Miranda Donnal lives with her father, a reclusive classicist translating Ovid’s Metamorphosis, on Crab Island off the coast of Maine. Miranda’s mother died when she was three, and Miranda has been raised mostly by her father and Mr. Blackwell, a Native American Indian who cooks, cleans, and nurtures the family when he is not fishing for a living. The relationship between the three is loosely-defined and delicately complicated as Miranda grows up.

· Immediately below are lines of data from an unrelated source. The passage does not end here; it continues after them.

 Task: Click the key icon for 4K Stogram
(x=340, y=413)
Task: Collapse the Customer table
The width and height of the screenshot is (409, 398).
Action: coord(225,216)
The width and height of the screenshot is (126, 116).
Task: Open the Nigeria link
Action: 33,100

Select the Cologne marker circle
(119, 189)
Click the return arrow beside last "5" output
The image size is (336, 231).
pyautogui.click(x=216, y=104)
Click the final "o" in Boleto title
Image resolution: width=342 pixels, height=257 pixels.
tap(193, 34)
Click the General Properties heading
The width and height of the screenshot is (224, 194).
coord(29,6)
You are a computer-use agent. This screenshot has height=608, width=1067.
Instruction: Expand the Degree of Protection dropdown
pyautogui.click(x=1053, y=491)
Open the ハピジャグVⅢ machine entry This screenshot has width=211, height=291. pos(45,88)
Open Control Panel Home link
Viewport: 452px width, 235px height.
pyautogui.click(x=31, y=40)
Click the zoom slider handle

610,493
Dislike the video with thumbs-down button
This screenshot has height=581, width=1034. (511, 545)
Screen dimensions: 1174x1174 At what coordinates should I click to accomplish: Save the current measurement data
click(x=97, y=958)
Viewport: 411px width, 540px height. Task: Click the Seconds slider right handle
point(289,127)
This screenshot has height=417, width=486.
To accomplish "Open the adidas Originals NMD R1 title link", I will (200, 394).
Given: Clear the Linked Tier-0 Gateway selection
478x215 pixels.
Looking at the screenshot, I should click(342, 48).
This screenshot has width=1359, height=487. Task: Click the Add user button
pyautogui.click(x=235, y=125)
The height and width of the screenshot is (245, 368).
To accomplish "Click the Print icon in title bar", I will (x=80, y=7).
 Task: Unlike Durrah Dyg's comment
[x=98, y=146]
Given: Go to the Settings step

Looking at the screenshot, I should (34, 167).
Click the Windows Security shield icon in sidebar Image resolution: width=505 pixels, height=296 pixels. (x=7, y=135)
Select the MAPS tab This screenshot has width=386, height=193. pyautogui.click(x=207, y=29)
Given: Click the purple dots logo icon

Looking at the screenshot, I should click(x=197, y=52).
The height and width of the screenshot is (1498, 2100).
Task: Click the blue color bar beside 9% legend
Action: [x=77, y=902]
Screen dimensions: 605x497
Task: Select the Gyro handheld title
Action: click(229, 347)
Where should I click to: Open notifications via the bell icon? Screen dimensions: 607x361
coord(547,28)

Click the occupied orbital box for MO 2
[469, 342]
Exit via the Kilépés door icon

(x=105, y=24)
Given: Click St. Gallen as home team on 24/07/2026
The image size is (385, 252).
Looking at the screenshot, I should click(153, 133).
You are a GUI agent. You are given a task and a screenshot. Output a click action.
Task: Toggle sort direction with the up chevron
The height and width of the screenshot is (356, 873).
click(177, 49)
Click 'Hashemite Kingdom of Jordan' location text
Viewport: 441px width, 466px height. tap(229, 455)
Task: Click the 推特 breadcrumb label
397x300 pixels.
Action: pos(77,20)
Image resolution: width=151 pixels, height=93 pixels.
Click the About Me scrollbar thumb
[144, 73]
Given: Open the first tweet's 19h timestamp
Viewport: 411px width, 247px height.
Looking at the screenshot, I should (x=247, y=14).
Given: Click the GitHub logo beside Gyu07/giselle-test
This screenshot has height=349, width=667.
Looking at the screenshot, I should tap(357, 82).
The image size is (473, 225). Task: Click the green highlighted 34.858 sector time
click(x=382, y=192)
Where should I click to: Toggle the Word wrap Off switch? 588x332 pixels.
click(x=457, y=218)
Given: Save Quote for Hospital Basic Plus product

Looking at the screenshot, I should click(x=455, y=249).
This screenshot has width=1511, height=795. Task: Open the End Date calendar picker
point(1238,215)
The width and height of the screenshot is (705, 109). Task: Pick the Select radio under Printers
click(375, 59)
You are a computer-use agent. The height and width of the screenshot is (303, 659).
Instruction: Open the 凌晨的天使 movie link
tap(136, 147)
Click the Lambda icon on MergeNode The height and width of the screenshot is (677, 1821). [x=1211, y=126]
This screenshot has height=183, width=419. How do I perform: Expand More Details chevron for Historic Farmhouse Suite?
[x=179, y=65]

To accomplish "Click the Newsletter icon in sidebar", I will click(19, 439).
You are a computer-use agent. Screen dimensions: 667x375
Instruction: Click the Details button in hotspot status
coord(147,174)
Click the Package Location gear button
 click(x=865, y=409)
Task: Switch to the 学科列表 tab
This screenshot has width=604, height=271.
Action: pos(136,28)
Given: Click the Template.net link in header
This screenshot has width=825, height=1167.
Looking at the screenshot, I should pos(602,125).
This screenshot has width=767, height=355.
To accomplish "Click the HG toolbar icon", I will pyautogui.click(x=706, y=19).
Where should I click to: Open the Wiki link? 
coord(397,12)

The novel, like the passage from Crab Island’s channel to the dock at Yvesport, is driven by the undercurrents of what is felt but not said. When Miranda is sent to New York City to work at the classical institute her father co-founded, Miranda moves through poignant observations (families like to humiliate each other) to attraction (that full, pull excitement—that secret feeling, throbbing inside of us while the rest of the world stayed quietly oblivious) to intimacy (nothing had seemed interesting until there was someone listening).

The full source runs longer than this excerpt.